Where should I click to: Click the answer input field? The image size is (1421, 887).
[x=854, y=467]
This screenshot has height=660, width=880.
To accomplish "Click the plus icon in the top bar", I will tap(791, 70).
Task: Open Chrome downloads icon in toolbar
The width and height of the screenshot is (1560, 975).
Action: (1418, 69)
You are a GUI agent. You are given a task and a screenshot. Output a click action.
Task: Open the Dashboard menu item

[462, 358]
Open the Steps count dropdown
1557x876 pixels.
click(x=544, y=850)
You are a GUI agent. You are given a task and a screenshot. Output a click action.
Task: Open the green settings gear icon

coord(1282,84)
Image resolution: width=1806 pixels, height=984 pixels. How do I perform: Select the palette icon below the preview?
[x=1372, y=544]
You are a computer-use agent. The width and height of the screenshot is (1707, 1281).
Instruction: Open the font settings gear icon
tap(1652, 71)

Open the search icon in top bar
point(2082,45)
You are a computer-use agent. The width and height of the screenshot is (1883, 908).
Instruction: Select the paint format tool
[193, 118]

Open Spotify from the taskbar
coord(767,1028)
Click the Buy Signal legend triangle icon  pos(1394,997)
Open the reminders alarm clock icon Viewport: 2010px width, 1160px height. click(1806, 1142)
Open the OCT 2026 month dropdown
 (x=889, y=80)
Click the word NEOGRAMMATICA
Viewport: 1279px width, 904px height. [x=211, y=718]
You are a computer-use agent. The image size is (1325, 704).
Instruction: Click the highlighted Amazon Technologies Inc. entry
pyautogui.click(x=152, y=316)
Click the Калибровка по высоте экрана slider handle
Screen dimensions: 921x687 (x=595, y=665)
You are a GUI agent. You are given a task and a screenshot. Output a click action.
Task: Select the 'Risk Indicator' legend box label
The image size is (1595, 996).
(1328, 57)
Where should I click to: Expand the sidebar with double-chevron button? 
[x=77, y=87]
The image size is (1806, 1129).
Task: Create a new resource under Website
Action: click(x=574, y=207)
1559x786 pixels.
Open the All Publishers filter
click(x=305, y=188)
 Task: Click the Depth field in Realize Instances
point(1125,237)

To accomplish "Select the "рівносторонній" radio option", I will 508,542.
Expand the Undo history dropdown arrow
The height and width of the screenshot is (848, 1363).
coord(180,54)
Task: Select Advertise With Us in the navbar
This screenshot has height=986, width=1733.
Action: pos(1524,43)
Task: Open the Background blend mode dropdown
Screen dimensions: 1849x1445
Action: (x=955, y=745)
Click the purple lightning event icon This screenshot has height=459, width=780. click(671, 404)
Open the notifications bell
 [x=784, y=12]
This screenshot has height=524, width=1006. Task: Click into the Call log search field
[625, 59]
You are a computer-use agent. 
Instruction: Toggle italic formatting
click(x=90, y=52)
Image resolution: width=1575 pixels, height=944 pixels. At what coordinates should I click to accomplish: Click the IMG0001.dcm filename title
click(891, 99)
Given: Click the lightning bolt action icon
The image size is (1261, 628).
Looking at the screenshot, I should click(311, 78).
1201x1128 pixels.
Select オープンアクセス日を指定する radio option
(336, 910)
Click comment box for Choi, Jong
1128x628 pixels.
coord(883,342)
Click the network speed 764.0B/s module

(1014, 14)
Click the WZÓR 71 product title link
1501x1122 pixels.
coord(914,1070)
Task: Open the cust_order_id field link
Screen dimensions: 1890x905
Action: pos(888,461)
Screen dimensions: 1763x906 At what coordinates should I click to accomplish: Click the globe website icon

+ + +

Extract from the listing above the lines between the line containing "Instruction: Open the font settings gear icon" and the line containing "Click the Buy", keeping both of those lines. Output nothing else.

Instruction: Open the font settings gear icon
tap(1652, 71)

Open the search icon in top bar
point(2082,45)
You are a computer-use agent. The width and height of the screenshot is (1883, 908).
Instruction: Select the paint format tool
[193, 118]

Open Spotify from the taskbar
coord(767,1028)
Click the Buy Signal legend triangle icon  pos(1394,997)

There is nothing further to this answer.